Sunday, November 9, 2008

Field work, Iceland


The best part of the week is always the two (occasionally three) days I like to call the weekend. With the drudgery of reading papers, fumbling through Icelandic language class and the general nothingness of Monday to Thursday behind me, I set off with Rán (pronounced: roun, with a rolled r) to do some field work in Straumsvík, near Reykjavík in the south of Iceland. Our objective was to catch approximately 50 male and female Arctic charr for an experiment that is to be conducted at Verið Station. We stayed in Reykjavík over the weekend, which gave me the chance to indulge in some of the many activities not available in Hólar or Saudárkrókur.
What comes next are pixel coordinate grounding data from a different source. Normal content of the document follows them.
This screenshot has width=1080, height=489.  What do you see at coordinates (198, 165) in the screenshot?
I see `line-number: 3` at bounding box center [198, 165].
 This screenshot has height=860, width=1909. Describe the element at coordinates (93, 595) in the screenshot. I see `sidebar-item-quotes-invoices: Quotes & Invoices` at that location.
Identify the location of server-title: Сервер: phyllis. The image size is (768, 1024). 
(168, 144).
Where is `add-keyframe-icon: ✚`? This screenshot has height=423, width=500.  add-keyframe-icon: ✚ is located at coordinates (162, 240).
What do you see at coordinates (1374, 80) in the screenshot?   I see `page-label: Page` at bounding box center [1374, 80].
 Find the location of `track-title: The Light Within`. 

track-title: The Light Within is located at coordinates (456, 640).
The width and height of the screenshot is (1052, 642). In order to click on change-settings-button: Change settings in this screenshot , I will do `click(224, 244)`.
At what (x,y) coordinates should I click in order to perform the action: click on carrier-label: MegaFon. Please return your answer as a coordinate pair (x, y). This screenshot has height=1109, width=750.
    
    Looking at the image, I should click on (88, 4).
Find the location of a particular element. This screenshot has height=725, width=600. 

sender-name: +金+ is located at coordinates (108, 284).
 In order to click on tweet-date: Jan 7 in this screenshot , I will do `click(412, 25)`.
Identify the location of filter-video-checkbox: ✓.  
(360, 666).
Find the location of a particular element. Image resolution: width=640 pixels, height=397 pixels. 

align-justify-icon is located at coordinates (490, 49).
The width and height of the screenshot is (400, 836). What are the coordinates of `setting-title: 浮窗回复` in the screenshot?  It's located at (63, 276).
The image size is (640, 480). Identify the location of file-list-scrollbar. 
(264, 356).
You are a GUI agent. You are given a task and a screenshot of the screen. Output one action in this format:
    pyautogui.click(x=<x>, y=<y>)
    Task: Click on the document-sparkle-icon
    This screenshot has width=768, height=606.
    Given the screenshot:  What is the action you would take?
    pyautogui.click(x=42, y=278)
Downtown Reykjavík, Iceland

Instead of staying in a guesthouse, I decided to contact one of my Icelandic friends and see if it was possible to stay with her in the downtown area. It's always good to have a local to show you the good eats, places to steer clear of, and of course ensure that your lack of language skills doesn't get you in to too much trouble. Lilja certainly delivered. On Friday night we were on our way through the Christmas light strewn streets towards Sægreifinn (translates to 'Sea Baron' - which is ironic because he can't!) restaurant on Geirsgata 8, 101 Reykjavík. It's open daily, and at 750 kronur for a lobster soup you can't go wrong.

Downtown Reykjavík at dusk

Lobster soup at Sægreifinn is a must try for any visitor

The adventuresome diner will find a couple of other unusual temptations at Sægreifinn. First, there’s the not quite politically correct Minke Whale meat (a species that is not endangered and perfectly legal in Iceland). It is served two ways: heavily smoked on slices of bread, or skewered, flavored with soy sauce and grilled with vegetables. Either way, the meat is delicious and just about indistinguishable from tenderloin of beef. Interestingly, there is no stigma attached to eating whale in Iceland. It really puts a new spin on the debate about whaling - not that I necessarily agree that it is a good idea; but they are a resource that could potentially be managed as sustainably as any other after all. Divide in to groups of three and discuss ...

Minke Whale and Monkfish - extremely delicious if not dubious menu items

As you’ve probably guessed, Sægreifinn is not a sleek place. Rather, it has crude stools made from fish-packing containers, tables of barely finished wooden planks, plastic foam bowls and plastic spoons, and the ubiquitous nautical décor. I was particularly impressed with the dead animals adorning the walls; talk about appetising. Take a look for yourself - click the image to enlarge it.

Sægreifinn on Geirsgata 8, 101 Reykjavík

With my stomach full of lobsters and whales, It was time to get some rest before heading in to the field. Saturday was beautiful, and not really too cold, which was lucky considering I was going to spend knee (and sometimes waist) deep in almost frozen water trying to catch Arctic charr. Our target lake was in the lava fields of Straumsvík, about 10 minutes southeast of Reykjavík.

The un-named lake in Straumsvík about to be zapped

The most effective way to catch large numbers of fish in the short space of time usually allocated for field research is with electricity. An electric fishing machine is essentially a battery in a backpack that the operator carries. When the trigger is pulled, the machine discharges current through the anode (a metal ring on the end of a pole), which then travels through the water before the circuit is completed as the current returns via the cathode (a metal wire that trails behind the operator). This circuit creates an electric field in the water that interferes with the central nervous system of the fish, enabling them to be scooped up in a hand net for closer study.

Electric fishing is not as fun as Trout fishing, but it is easier

After nearly 6 hours of lugging that stupid 20 something kg backpack around, we decided to call it a day. I was so knackered that I had to head back to Lilja's for a little sleep before we headed out again for dinner. Reykjavík really comes alive in the weekend, in most part due to the fact that Icelander's love to party hard. Due to the excessively high price of alcohol, most people drink at home until around 2:30am before heading in to town until dawn. With a heavy schedule of work on my agenda, and a back that felt like it was already severely injured after day 1, I didn't dare to keep pace. Instead, we headed for a leisurely dinner of Seafood Tagliatelle and a few drinks at the trendy Vegamót bar/cafe/nightclub.

Sunday was amazing for one reason more than any other - I got sunburned. WTF? I guess it was my fault for not slip slop slapping on my balaclava. By late afternoon we had enough fish in our tanks to think about heading home. This, people, was a delicously good weekend - and wasn't it so much more exciting than last week's introduction to Icelandic tyres?